During the World War, Frau Meter, a German mother, lost nine sons.
Kaiser William wrote her the following letter:--
His Majesty the Kaiser hears that you have sacrificed nine sons in
defense of the Fatherland in the present war. His Majesty is immensely
gratified at the fact, and in recognition is pleased to send you his
photograph, with frame and autograph signature.
Is it necessary to add a word to make one who reads the two letters
understand the difference between the two rulers and the two ideals
they represent? God is man's highest ideal of good. Which represents
this ideal, Lincoln or the Kaiser? The United States or Germany?
A poet says of the Kaiser's letter:--
What bit of writing plainer tells
That neither love nor mercy dwells
Within his heart? What picture grim
Could better paint the soul of him?
The Kaiser was reported to have said that no family in Germany had
escaped loss. Perhaps he was gratified at this as he was at the fact
that Frau Meter had lost nine sons. One family in Germany lost neither
father nor any one of the six adult sons,--the family of Kaiser William
II. Certainly no other family in Germany of such a size escaped loss.
Would the Kaiser have felt equally gratified if his six sons had
given up their lives in fighting Germany's war of plunder and conquest?

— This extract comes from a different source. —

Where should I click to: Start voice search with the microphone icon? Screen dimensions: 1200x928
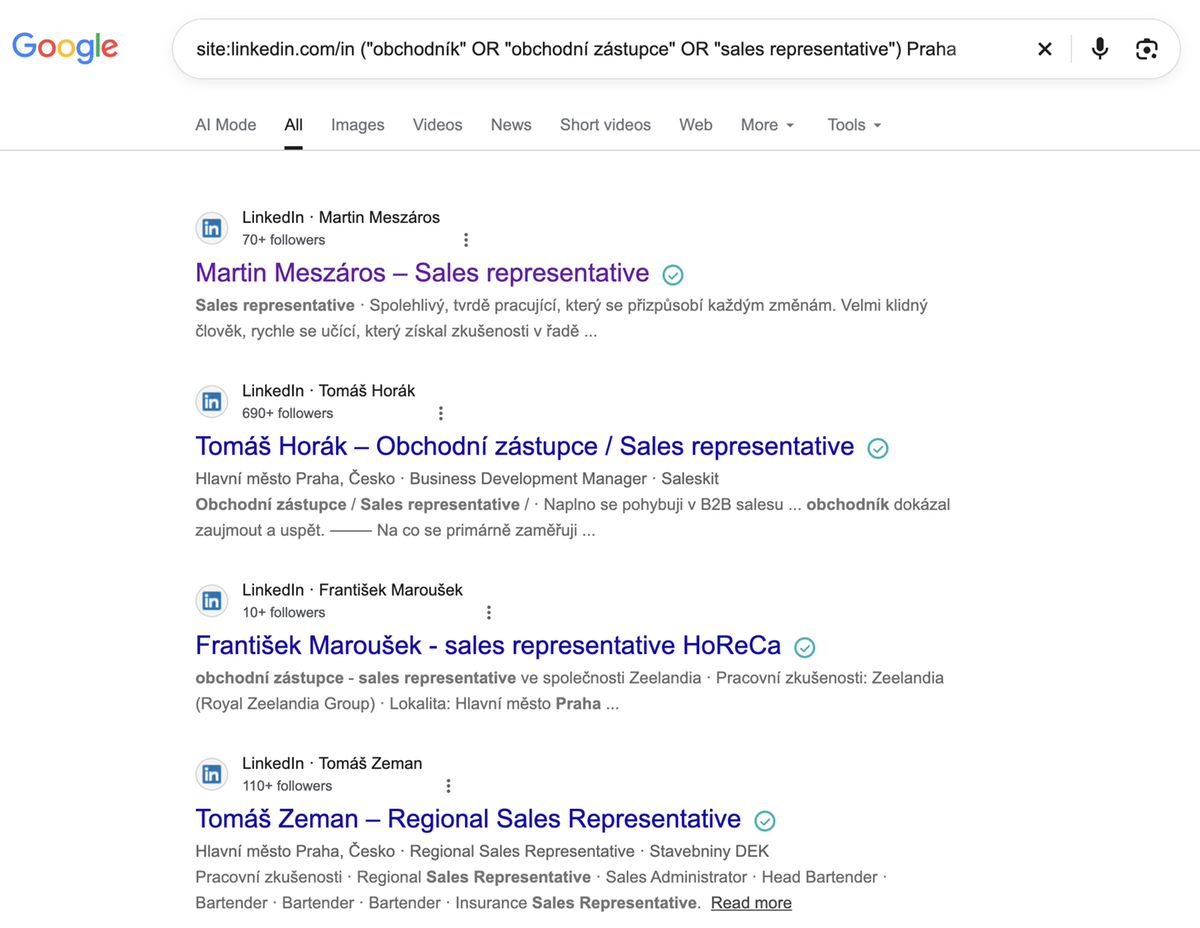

In the last days of the war, American soldiers found upon a German
prisoner a postal card with a picture of Quentin Roosevelt lying dead
beside his airplane. Below was printed in German the statement that
America was so short of fliers, that she had to use her presidents'
sons. Germans could not understand that in America the presidents'
sons would be the first to offer their services and for work of the
most dangerous kind. The sons of the Kaiser were carefully kept out of
danger.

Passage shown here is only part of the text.